§ **REQUIRED WORK**: Write out each record below, word for word.

§ **DATA LISTING**:
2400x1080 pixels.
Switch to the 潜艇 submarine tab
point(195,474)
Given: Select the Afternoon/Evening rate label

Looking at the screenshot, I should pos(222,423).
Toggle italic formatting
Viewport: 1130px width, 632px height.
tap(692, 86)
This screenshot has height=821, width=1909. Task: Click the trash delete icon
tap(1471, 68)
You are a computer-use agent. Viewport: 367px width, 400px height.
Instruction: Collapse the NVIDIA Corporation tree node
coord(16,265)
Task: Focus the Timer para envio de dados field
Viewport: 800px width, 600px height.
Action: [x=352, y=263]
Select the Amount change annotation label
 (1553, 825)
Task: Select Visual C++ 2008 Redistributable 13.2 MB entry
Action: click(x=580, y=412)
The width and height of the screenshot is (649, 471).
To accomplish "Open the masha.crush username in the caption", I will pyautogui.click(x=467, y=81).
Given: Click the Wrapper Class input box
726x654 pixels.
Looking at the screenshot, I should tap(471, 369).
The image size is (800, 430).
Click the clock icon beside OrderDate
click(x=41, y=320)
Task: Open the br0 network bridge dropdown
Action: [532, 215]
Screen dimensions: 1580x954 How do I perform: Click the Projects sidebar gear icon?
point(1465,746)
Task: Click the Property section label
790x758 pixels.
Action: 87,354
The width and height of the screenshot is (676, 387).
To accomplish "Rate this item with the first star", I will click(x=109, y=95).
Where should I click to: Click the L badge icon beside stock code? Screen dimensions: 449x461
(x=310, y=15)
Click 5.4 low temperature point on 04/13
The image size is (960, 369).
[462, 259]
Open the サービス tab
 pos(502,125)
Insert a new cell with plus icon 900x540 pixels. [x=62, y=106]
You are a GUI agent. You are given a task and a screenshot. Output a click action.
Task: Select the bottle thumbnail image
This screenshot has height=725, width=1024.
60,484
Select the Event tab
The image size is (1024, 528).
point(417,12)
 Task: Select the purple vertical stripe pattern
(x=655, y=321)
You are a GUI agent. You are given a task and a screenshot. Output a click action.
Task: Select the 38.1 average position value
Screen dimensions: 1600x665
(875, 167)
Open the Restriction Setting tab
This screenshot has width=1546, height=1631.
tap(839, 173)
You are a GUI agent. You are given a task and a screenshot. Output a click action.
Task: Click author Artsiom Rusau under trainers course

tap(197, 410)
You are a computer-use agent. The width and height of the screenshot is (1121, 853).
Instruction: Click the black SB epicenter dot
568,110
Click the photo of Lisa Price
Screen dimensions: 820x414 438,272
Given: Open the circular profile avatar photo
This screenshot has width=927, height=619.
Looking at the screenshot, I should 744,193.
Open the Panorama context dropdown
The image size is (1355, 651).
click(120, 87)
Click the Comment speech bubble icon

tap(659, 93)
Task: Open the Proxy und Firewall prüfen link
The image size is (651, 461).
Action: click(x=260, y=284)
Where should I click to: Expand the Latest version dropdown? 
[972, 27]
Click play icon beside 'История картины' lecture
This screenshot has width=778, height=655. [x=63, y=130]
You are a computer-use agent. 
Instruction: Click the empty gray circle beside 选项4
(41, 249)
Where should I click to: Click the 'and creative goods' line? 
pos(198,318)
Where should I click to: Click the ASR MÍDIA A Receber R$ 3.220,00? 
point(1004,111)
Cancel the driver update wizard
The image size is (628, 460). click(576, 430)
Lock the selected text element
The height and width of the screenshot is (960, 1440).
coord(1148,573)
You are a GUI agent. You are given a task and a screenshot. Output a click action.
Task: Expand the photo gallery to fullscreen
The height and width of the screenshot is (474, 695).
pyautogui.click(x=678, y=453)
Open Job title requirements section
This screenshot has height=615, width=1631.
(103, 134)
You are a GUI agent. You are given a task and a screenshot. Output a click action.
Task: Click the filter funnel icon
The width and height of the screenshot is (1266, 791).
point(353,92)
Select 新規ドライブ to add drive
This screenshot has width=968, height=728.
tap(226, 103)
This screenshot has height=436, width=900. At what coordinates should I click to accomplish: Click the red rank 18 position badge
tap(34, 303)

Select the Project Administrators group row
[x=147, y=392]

§ **RESPONSE TO THIS TASK**:
2400x1080 pixels.
Switch to the 潜艇 submarine tab
point(195,474)
Given: Select the Afternoon/Evening rate label

Looking at the screenshot, I should pos(222,423).
Toggle italic formatting
Viewport: 1130px width, 632px height.
tap(692, 86)
This screenshot has height=821, width=1909. Task: Click the trash delete icon
tap(1471, 68)
You are a computer-use agent. Viewport: 367px width, 400px height.
Instruction: Collapse the NVIDIA Corporation tree node
coord(16,265)
Task: Focus the Timer para envio de dados field
Viewport: 800px width, 600px height.
Action: [x=352, y=263]
Select the Amount change annotation label
 (1553, 825)
Task: Select Visual C++ 2008 Redistributable 13.2 MB entry
Action: click(x=580, y=412)
The width and height of the screenshot is (649, 471).
To accomplish "Open the masha.crush username in the caption", I will pyautogui.click(x=467, y=81).
Given: Click the Wrapper Class input box
726x654 pixels.
Looking at the screenshot, I should tap(471, 369).
The image size is (800, 430).
Click the clock icon beside OrderDate
click(x=41, y=320)
Task: Open the br0 network bridge dropdown
Action: [532, 215]
Screen dimensions: 1580x954 How do I perform: Click the Projects sidebar gear icon?
point(1465,746)
Task: Click the Property section label
790x758 pixels.
Action: 87,354
The width and height of the screenshot is (676, 387).
To accomplish "Rate this item with the first star", I will click(x=109, y=95).
Where should I click to: Click the L badge icon beside stock code? Screen dimensions: 449x461
(x=310, y=15)
Click 5.4 low temperature point on 04/13
The image size is (960, 369).
[462, 259]
Open the サービス tab
 pos(502,125)
Insert a new cell with plus icon 900x540 pixels. [x=62, y=106]
You are a GUI agent. You are given a task and a screenshot. Output a click action.
Task: Select the bottle thumbnail image
This screenshot has height=725, width=1024.
60,484
Select the Event tab
The image size is (1024, 528).
point(417,12)
 Task: Select the purple vertical stripe pattern
(x=655, y=321)
You are a GUI agent. You are given a task and a screenshot. Output a click action.
Task: Select the 38.1 average position value
Screen dimensions: 1600x665
(875, 167)
Open the Restriction Setting tab
This screenshot has width=1546, height=1631.
tap(839, 173)
You are a GUI agent. You are given a task and a screenshot. Output a click action.
Task: Click author Artsiom Rusau under trainers course

tap(197, 410)
You are a computer-use agent. The width and height of the screenshot is (1121, 853).
Instruction: Click the black SB epicenter dot
568,110
Click the photo of Lisa Price
Screen dimensions: 820x414 438,272
Given: Open the circular profile avatar photo
This screenshot has width=927, height=619.
Looking at the screenshot, I should 744,193.
Open the Panorama context dropdown
The image size is (1355, 651).
click(120, 87)
Click the Comment speech bubble icon

tap(659, 93)
Task: Open the Proxy und Firewall prüfen link
The image size is (651, 461).
Action: click(x=260, y=284)
Where should I click to: Expand the Latest version dropdown? 
[972, 27]
Click play icon beside 'История картины' lecture
This screenshot has width=778, height=655. [x=63, y=130]
You are a computer-use agent. 
Instruction: Click the empty gray circle beside 选项4
(41, 249)
Where should I click to: Click the 'and creative goods' line? 
pos(198,318)
Where should I click to: Click the ASR MÍDIA A Receber R$ 3.220,00? 
point(1004,111)
Cancel the driver update wizard
The image size is (628, 460). click(576, 430)
Lock the selected text element
The height and width of the screenshot is (960, 1440).
coord(1148,573)
You are a GUI agent. You are given a task and a screenshot. Output a click action.
Task: Expand the photo gallery to fullscreen
The height and width of the screenshot is (474, 695).
pyautogui.click(x=678, y=453)
Open Job title requirements section
This screenshot has height=615, width=1631.
(103, 134)
You are a GUI agent. You are given a task and a screenshot. Output a click action.
Task: Click the filter funnel icon
The width and height of the screenshot is (1266, 791).
point(353,92)
Select 新規ドライブ to add drive
This screenshot has width=968, height=728.
tap(226, 103)
This screenshot has height=436, width=900. At what coordinates should I click to accomplish: Click the red rank 18 position badge
tap(34, 303)

Select the Project Administrators group row
[x=147, y=392]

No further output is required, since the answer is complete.